Screenshot and document pointing items:

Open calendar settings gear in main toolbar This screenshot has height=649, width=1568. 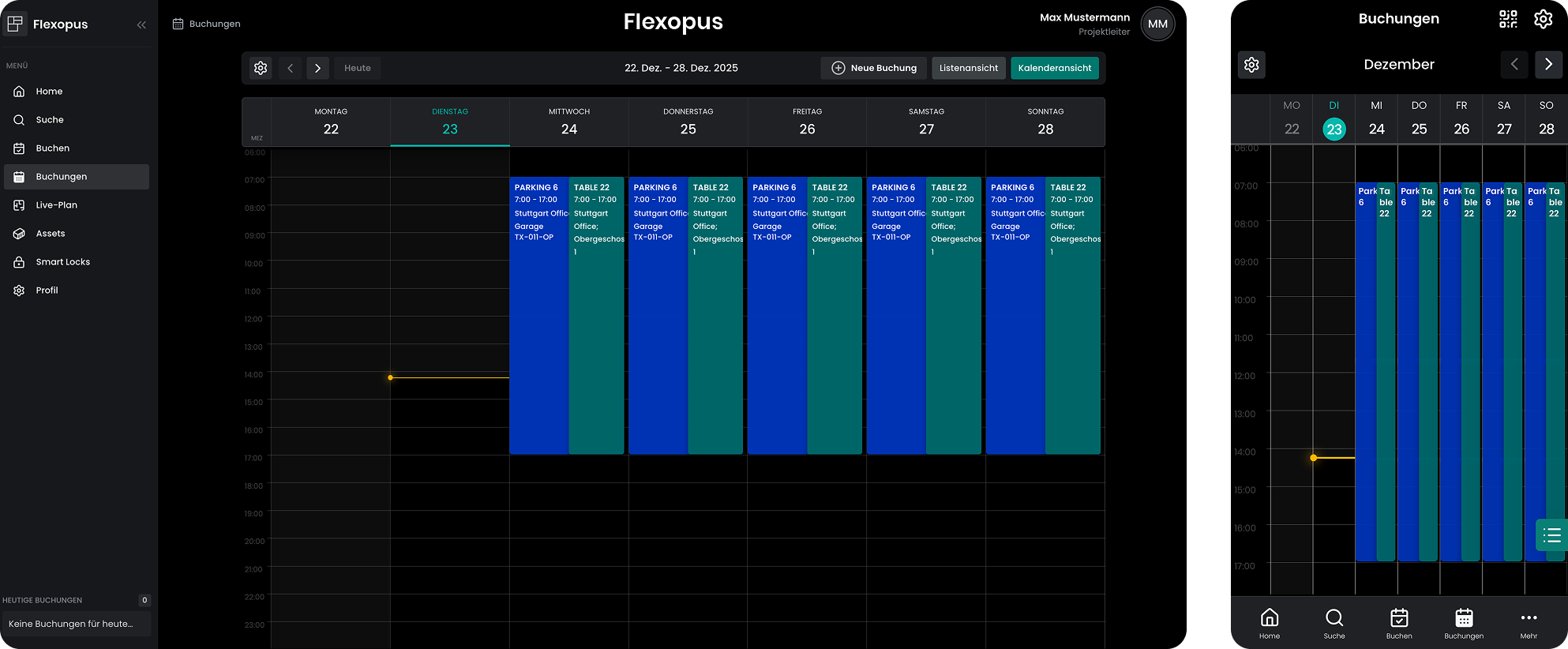(261, 68)
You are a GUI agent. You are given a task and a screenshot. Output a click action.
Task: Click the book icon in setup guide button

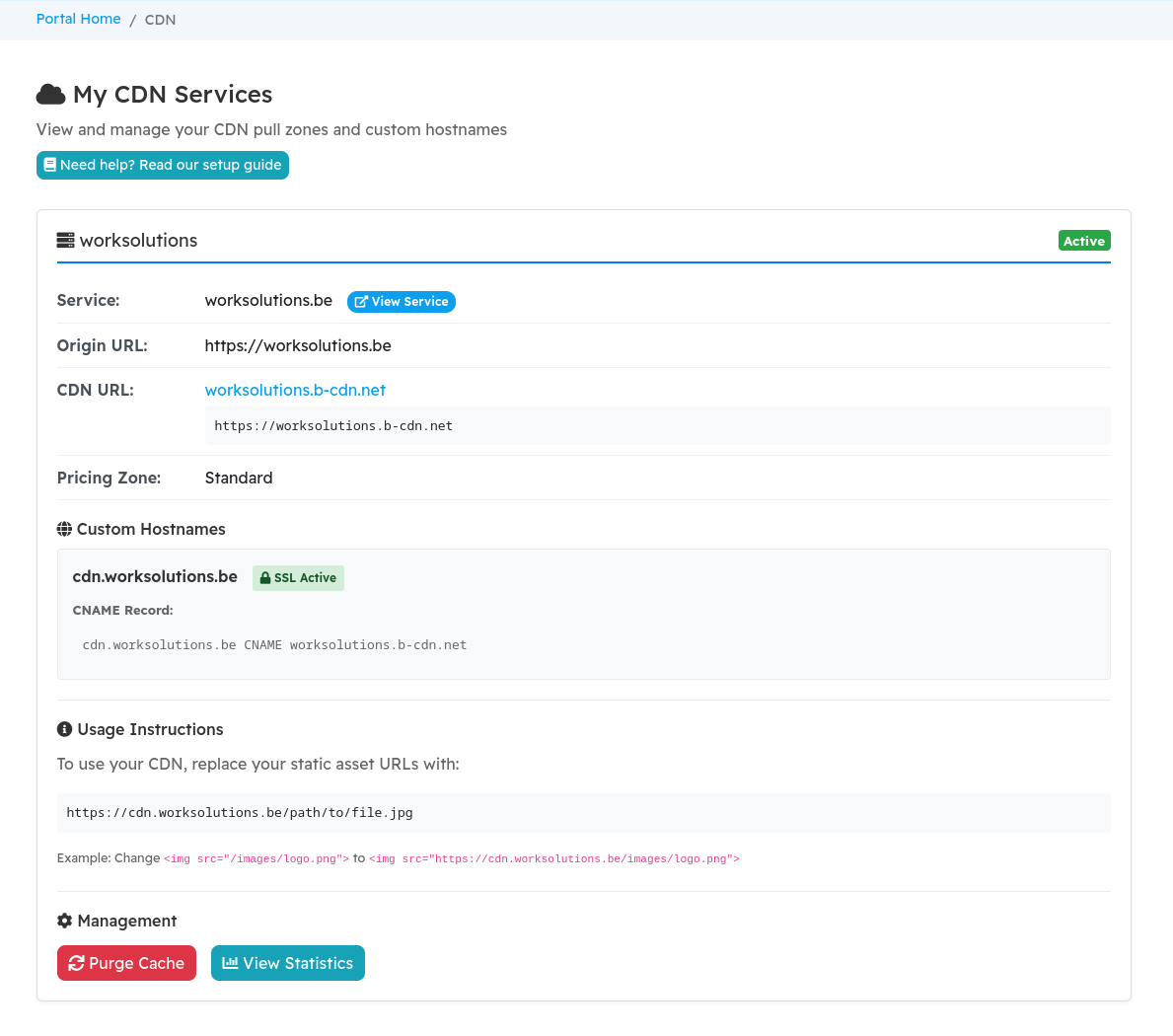click(x=49, y=166)

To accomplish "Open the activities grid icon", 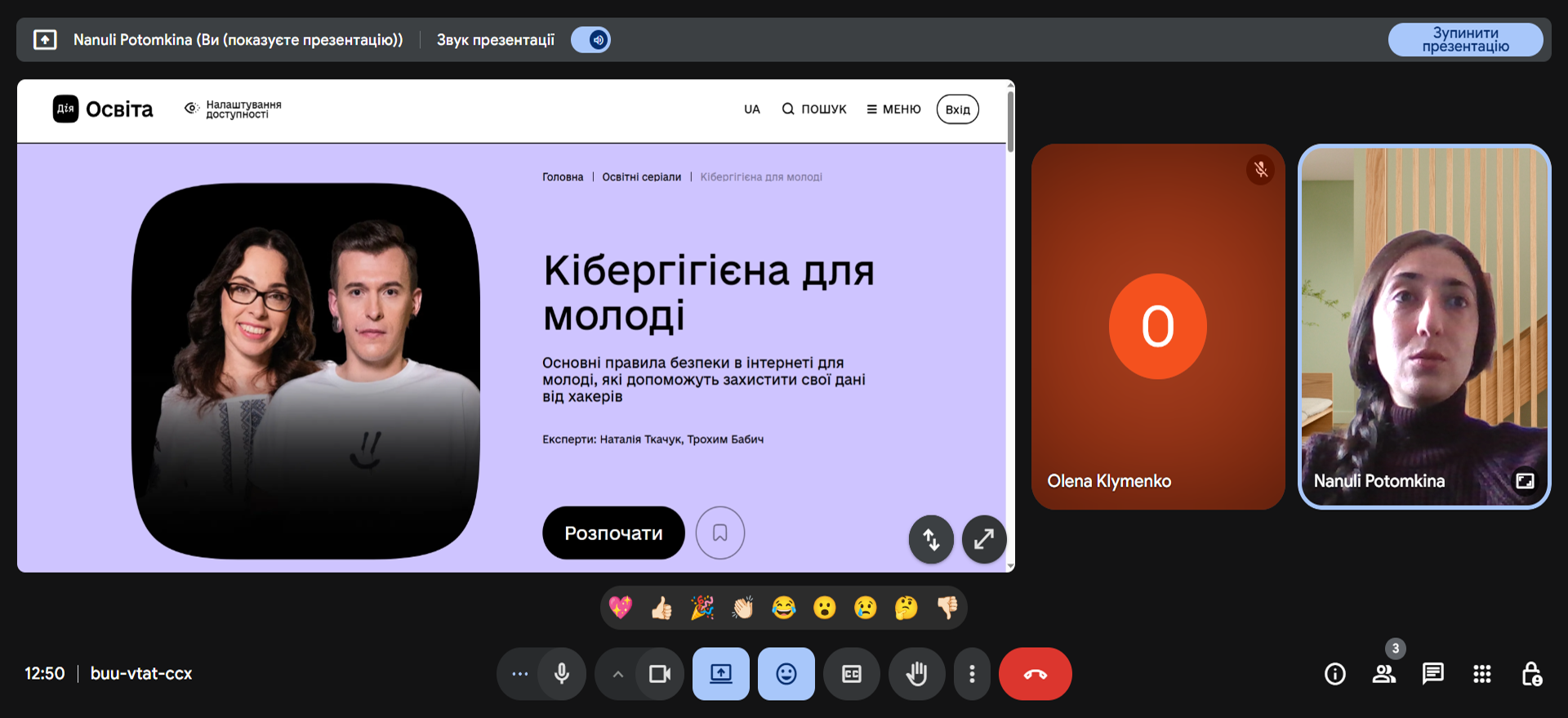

Given problem = Copy the lines from the one containing "You are a GUI" through the end of the items, both included, and leave out the pictures.

The solution =
You are a GUI agent. You are given a task and a screenshot. Output a click action.
Task: Click the book icon in setup guide button

click(x=49, y=166)

To accomplish "Open the activities grid icon", 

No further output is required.